Era alto. Extremadamente alto. Quizás por eso siempre concibió la vida de un modo diferente, siempre contó con una perspectiva distinta.
Para él, la altura nunca fue un problema. El color claro de su piel, sí. Pero solo para algunos. Para los que creían en brujas y en maldiciones. De pequeño pensaba que afectivamente tenía una maldición que arrastraba, pegada a su epidermis, en forma de ausencia de pigmentación. Pero cuando conoció al maestro descubrió que eran los demás los que estaban malditos; malditos a creer en tradiciones sin sentido, a sentir miedo por todo.
Entonces, aprendió a jugar a baloncesto en la ciudad, a formar parte de un equipo. Y lo que fue más importante, aprendió a confiar. Se convirtió en una figura destacada del juego bajo el aro. De todos los puntos del planeta, equipos profesionales quisieron ficharlo. Pero nunca dejó su país. A pesar de todo fue el país que le vio nacer, que le vio crecer, que le daba cobijo.

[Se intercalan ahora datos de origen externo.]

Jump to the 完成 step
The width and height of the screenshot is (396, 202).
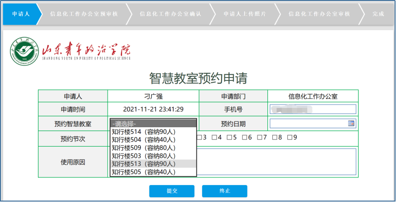click(378, 14)
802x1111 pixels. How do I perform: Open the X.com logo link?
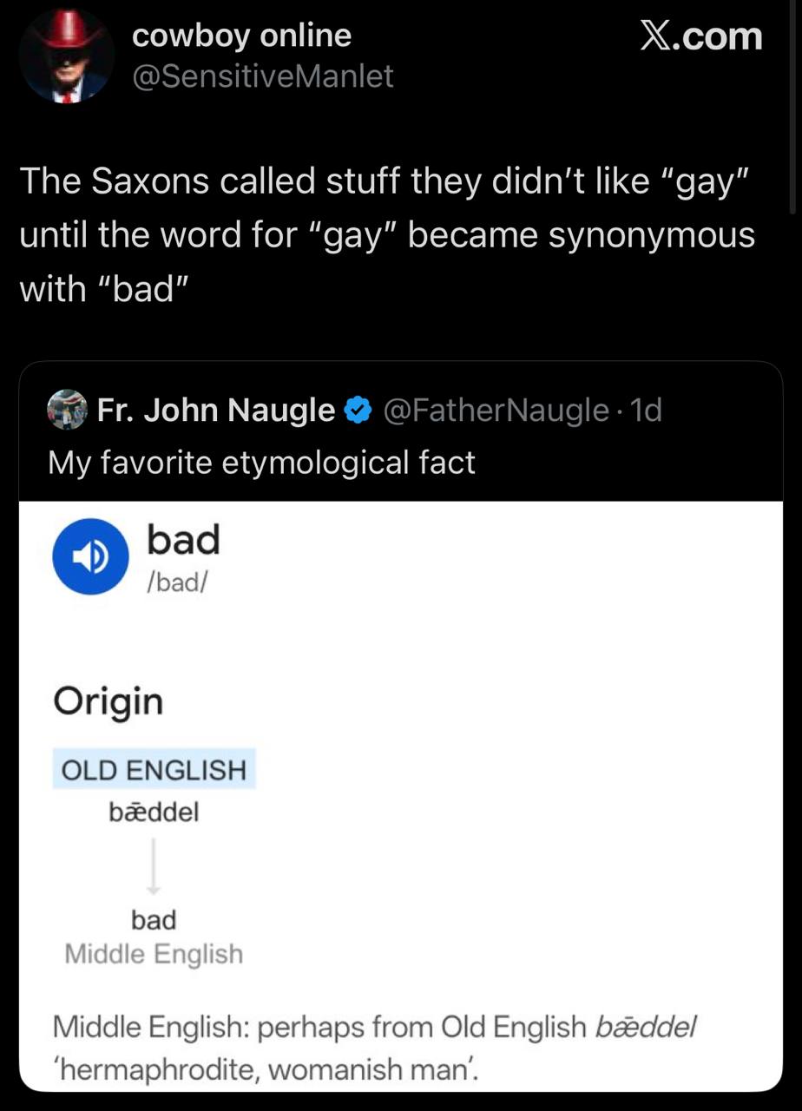(700, 36)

Era alto. Extremadamente alto. Quizás por eso siempre tuvo otra perspectiva de la cosas y un día puso en marcha un centro de atención para niños albinos en el país africano. Algunos de sus compatriotas lo trataron de brujo. Otros simplemente vieron en a él a un hombre decidido y honorable que convirtió su diferencia en un elemento de integración.
Para los niños del centro era, simplemente, un negro albino de dos metros quince.